Charles Robert Darwin was one of the greatest figures of the nineteenth century, for his momentous work on the origin of species and kindred questions initiated a revolution in human thought, perhaps even in human action. Both on his father's and his mother's side Darwin was a scion of a distinguished family. His grandfather, Erasmus Darwin, physician and poet, was distinguished for a vivid imagination, originality of thought, and a whimsical fancy. As is well known, he had a somewhat crude conception of the theory of evolution, though his views on this great question did not commend themselves to his more famous grandson, who considered that they contained an undue amount of speculation, unsupported by observation and reasoning. Darwin's father, Robert Waring Darwin, F.R.S., was also a physician, and, according to Darwin himself, he was a close observer and the wisest man he ever knew, but not the possessor of a scientific mind.

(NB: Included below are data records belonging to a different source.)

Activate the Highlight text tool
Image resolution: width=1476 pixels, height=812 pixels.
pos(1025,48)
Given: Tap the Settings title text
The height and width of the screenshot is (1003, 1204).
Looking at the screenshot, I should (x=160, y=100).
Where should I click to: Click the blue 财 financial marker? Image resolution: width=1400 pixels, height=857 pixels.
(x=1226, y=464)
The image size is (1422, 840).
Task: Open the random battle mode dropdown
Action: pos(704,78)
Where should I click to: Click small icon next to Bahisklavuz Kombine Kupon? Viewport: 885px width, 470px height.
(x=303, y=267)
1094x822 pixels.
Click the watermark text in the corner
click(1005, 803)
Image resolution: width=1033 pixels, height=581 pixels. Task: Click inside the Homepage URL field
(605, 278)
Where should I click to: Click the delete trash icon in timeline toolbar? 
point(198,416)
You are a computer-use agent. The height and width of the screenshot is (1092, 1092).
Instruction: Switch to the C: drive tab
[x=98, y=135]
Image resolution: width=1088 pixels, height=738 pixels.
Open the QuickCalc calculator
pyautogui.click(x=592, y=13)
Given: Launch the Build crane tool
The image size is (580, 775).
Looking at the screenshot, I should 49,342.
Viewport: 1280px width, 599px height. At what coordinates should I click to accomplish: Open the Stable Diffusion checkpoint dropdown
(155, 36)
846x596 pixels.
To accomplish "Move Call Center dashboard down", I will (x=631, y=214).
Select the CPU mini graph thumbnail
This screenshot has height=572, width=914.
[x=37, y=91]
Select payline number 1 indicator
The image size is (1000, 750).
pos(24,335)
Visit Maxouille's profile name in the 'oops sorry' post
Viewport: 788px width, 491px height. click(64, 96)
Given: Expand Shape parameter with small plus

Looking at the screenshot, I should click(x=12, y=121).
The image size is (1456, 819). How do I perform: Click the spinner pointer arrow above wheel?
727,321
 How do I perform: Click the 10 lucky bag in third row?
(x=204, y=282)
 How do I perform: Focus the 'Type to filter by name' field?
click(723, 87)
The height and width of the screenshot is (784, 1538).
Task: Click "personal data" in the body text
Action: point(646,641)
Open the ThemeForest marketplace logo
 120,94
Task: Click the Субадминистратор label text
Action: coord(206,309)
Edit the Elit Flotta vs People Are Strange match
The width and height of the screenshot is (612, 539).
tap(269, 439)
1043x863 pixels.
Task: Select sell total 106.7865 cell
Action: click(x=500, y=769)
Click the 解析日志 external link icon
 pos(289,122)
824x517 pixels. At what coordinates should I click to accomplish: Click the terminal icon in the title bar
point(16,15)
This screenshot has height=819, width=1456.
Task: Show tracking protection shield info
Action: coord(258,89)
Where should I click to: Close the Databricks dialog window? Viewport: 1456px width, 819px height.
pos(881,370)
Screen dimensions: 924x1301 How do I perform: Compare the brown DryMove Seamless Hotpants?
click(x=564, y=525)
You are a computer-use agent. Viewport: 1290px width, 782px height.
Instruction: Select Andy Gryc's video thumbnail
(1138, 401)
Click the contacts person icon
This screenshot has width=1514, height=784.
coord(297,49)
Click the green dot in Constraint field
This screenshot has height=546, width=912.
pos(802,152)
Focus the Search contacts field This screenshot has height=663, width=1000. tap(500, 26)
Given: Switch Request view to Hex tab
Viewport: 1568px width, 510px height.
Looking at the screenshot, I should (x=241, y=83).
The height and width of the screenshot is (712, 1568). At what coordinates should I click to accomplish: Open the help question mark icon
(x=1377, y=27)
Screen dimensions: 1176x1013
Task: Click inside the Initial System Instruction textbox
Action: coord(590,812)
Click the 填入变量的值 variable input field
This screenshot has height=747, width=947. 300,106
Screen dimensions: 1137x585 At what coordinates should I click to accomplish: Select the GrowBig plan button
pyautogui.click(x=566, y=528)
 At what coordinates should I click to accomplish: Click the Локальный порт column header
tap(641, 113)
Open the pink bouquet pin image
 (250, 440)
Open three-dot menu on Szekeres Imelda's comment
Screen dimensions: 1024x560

He was apparently a remarkable man, even physically, for he was well over six feet in height and weighed twenty-four stone. He was also an excellent business man, and accumulated a considerable fortune, a fact of some importance, for Darwin was thus freed from the necessity of earning his own living, and was able to devote all his energies to his researches. Darwin's mother was Susannah Wedgwood, daughter of the celebrated potter, Josiah Wedgwood, and there can be little doubt that from this practical, hard-headed and indomitable man he inherited his perseverance and painstaking industry. The brilliant and somewhat erratic genius of Erasmus Darwin was in his grandson linked with the soberer qualities of persistence and energy inherited from the distinguished potter. In Charles Darwin the urge to theorise and generalise characteristic of the Darwins was tempered by a firm determination to test every theory and generalisation to the utmost.